» **What you will do**
1. In the article on Biden's Asia speech below, could you return the passage between "Vice President Joe" and "on Thursday afternoon.", inclusive?
2. Do these statements agree with the article on Biden's Asia speech below? Answer yes or no for each, quoting the words that decide it.
(a) The Center for American Progress sponsored the speech.
(b) Biden spoke to an audience of 500 invited guests.
(c) Biden suggested the Trans-Pacific Partnership's benefits would reach Asia and Africa.
3. Can you extend the article on Biden's Asia speech below, picking up after its final sentence?

Vice President Joe Biden described the benefits of increased U.S. engagement in Asia in an address at The George Washington University on Thursday afternoon.
Biden cited three American goals in the region during his speech, which was sponsored by the Center for American Progress: stronger alliances, a new defense strategy and the proposed Trans-Pacific Partnership free trade agreement. He said that the United States would focus on proliferation, human disasters, conflict between nations, the threat posed by North Korea and the risks of disrupting commerce.
“In the Asia-Pacific, we saw a region of remarkable promise, but also genuine uncertainty and political risk,” Biden said to an audience of 250 invited guests, including Indian Ambassador to the United States Nirupama Rao.
Biden specified the payoff of the Trans-Pacific Partnership as part of the pivot to Asia, suggesting that its benefits would bolster stability and increase prosperity in both Asia and Latin America.
“To spark new growth, there has to be fewer barriers at and behind our borders, protections for intellectual property to reward innovation, new commitments to make sure everyone plays by the same rules because that’s what attracts investment and jobs, as well as greater economic integration,” Biden said.

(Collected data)
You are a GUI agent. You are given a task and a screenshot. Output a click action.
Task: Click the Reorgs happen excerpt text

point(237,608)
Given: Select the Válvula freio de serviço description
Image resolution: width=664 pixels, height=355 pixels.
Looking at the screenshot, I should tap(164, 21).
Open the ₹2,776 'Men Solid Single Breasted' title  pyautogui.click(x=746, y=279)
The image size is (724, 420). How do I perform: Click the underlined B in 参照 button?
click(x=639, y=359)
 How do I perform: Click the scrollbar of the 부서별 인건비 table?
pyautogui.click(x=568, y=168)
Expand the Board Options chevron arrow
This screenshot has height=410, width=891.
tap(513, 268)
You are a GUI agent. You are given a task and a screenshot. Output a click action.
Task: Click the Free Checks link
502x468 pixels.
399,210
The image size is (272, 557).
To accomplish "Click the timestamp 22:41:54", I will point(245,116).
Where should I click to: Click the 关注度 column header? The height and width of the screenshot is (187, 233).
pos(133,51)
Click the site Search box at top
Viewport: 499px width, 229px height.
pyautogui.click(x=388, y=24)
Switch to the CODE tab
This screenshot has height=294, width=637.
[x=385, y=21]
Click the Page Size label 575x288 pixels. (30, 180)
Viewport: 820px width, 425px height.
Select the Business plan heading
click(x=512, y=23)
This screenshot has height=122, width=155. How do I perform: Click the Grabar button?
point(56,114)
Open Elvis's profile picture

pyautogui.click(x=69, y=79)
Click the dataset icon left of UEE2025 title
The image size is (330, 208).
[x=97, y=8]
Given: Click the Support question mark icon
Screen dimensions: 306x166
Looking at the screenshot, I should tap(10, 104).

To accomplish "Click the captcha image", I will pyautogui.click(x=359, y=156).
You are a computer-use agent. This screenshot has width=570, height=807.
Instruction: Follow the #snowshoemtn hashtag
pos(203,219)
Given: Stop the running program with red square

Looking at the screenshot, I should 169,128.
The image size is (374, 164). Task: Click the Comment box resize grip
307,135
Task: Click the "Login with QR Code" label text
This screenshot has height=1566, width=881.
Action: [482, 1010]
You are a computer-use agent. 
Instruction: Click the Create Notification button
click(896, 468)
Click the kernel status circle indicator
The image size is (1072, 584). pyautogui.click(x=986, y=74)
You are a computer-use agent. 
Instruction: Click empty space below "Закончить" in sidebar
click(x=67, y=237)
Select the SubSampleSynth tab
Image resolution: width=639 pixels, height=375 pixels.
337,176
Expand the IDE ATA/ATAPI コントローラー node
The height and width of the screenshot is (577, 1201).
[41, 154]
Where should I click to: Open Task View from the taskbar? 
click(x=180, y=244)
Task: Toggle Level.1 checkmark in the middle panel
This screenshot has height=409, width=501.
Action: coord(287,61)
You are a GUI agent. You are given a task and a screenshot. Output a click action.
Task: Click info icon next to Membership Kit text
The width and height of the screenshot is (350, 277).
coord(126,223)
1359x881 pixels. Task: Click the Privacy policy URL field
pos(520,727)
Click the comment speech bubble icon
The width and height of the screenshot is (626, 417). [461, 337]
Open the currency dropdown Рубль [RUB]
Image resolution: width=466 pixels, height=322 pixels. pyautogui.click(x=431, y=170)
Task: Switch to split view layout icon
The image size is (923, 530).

» **Answers by item number**
1.
Vice President Joe Biden described the benefits of increased U.S. engagement in Asia in an address at The George Washington University on Thursday afternoon.

2.
(a) Yes: "which was sponsored by the Center for American Progress"
(b) No: "to an audience of 250 invited guests"
(c) No: "increase prosperity in both Asia and Latin America"

3.
The vice president, who will travel to the subcontinent and Singapore next week, pointed to the growth of India while outlining policy implications for specific countries in the region.
“Twenty, even 10 years ago, some might have suggested that India be left out of discussions about the Asia-Pacific,” Biden said. “[Today] India is increasingly looking east as a force for security and growth in Southeast Asia and beyond.”
Biden also spoke to the health of the U.S.-China relationship.
“We do not view our relationship and future relations with China in terms of conflict or the talk of inevitable conflict,” Biden said. “We view it in terms of a healthy mix of competition and cooperation. A competition that we welcome; it’s stamped into our DNA.”
The vice president addressed fears in some European capitals that the pivot to Asia will mean fewer resources for U.S. efforts in the Middle East.
“Europe, just like us, will benefit greatly as well from stability in the Pacific, in Asia. And by the way, there is no reason why we cannot bring greater focus to the Asia-Pacific and keep our eye on the ball in the Middle East,” Biden said. “Folks, that’s what big powers do. To use the vernacular, we can walk and chew gum at the same time.”
Georgetown associate professor of international relations Michael Green, who also serves as vice president for Asia at the Center for Strategic and International Studies, said Biden was trying to reaffirm that American interest in Asia remains high, despite turnover at the State Department.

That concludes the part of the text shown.